Unfortunately, there are many grammar errors. It's not the worst, by any means, but it could definitely use another pass by the author or maybe Grammarly. However, they are receptive to comments about this and to making changes, which is great.
The story begins as a murder mystery, where the characters are trapped by circumstance and forced to follow leads that take them from one adventure to the next. If you've ever played rpgs, you know the gist. Unfortunately, I didn't buy that the characters would be the main suspects in the situation, so the initial hook felt weak. They also occasionally seem to make bad choices that further the plot rather than seeming like something an experienced adventurer would do, but that just could be characterization we've not delved into all the way yet.
The story has a diverse cast of characters. They are instantly recognizable by their rpg tropes. Some of them have a very strong 'voice' and characterization, others could use some beefing up. A few of the female characters are described in a cringingly 'male-gaze' fashion. But the interactions between the characters is interesting and pops.
Overall, Heroes of Errand is a fun read that moves quickly. I found a few elements lacking, but it all comes together to make a great story.
In the beginning of the novel, it is possible to tell that it was began in first person, rather than third. The author has done a decent job at changing this fact, but with various tense change issues, the problem is still there. I do not believe this takes much away from the reading experience though, as I expect most people to have to really focus to notice the issue. The dialogue can get weird sometimes, as I found myself confused as to whom was speaking a few times. This does not happen often, though. Overall, the style is still pretty good.
There is a good story behind the Jellybeans. Each character has a different background, and they come together quite well. I did find that some of the issues that the group runs across tend to be solved a little too easily, with not much tension. I chalk this up to one of the character rolling a nat-20.
There's nothing much to nitpick about the grammar of the story. A few missed commas here and there, and an occasional misspelling, but overall, the grammar is quite good.
The character development is getting better as the story progresses. At first, it was very basic, but as I read on, small bits of each character's personality began to show. I expect all the MCs to be fully fleshed out by the end of the novel.
This has a very pure dungeons and dragons feel to it. Usually, when an author writes a dungeons and dragons themed story they use it more as a vague directive and don't really stay true to that origin, but in this case it’s different. This feels committed to that clean table top ethos in a rather unique way to Royal Road.
Story: There’s been a murder, a twisting tale ensues. Always a fun way to start a story, the following choices by the characters do feel a bit chaotic at times but that I suppose might be a reflection of the dice table top genre and its nature. The auspicious (or not so) beginning of a band of famed adventurers and their journey to greatness.

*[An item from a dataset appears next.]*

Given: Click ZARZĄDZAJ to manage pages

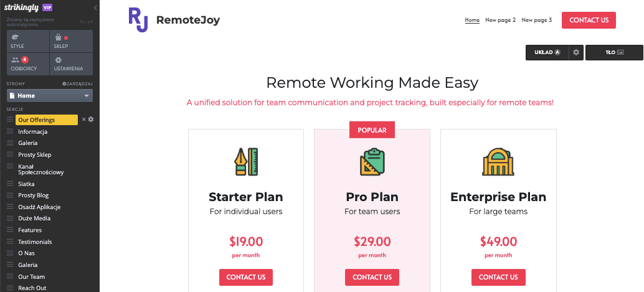Looking at the screenshot, I should pyautogui.click(x=77, y=84).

Style : Like the approach to genre it’s clean and straight forward. The prose feels very work-man like and steers clear from anything flowery or purple, which is good, that is why people like Brandon Sanderson’s style after all. The clarity of communication makes reading easy and fluid.

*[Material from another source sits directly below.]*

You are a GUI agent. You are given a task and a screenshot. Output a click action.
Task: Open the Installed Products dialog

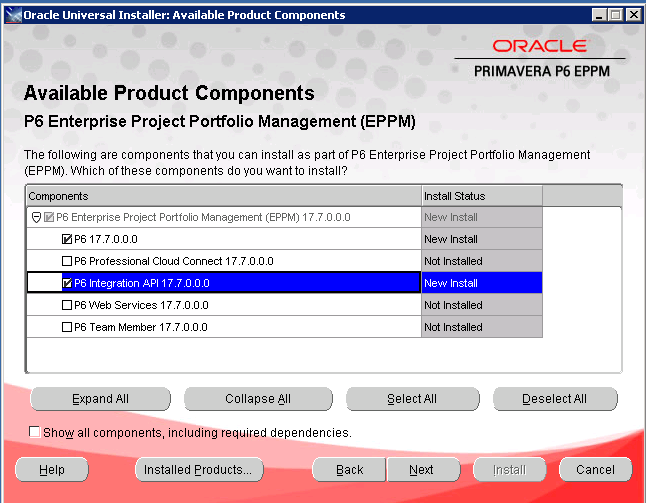199,470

Worldbuilding: This is DnD-esque so the worldbuilding does not stray far from the envelope with races or monsters with one or two exceptions although I do think they do a good job of presenting the world in a realistic hard lit manner which can be tricky for this genre.
Grammar: No complaints, I’m not a master of grammar but this seems to have no mistakes that I can see.

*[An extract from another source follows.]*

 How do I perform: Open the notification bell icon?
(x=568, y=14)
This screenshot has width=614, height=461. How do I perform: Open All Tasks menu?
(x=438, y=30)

Character: The characters are good and varied (as are the interesting races) but as is to be expected with DnD they are initially defined by their tropes, not a bad thing as it makes characters feel naturally comfortable and quick to get into. As the story develops they grow and flesh out and become increasingly fuller characters which makes for quite an enjoyable process.
If you are into playing DnD this story is worth picking up and given well deserved attention.
Overall 4.5/5: If you’re looking for D&D style adventures, you came to the right place. We have a well-rounded party trying to figure out a mysterious death, and there are several plot twists that keep things lively.
Style 4/5: There are a few lines that cracked me up: “That line was so thin it would give parchment a run for its copper.” I think the author could work on tightening up the dialogue, and avoiding over-explaining. For example, one character says: "Fern and I will go meet Shield. I decided this because I excel in unarmed combat and Fern can change into a bear.”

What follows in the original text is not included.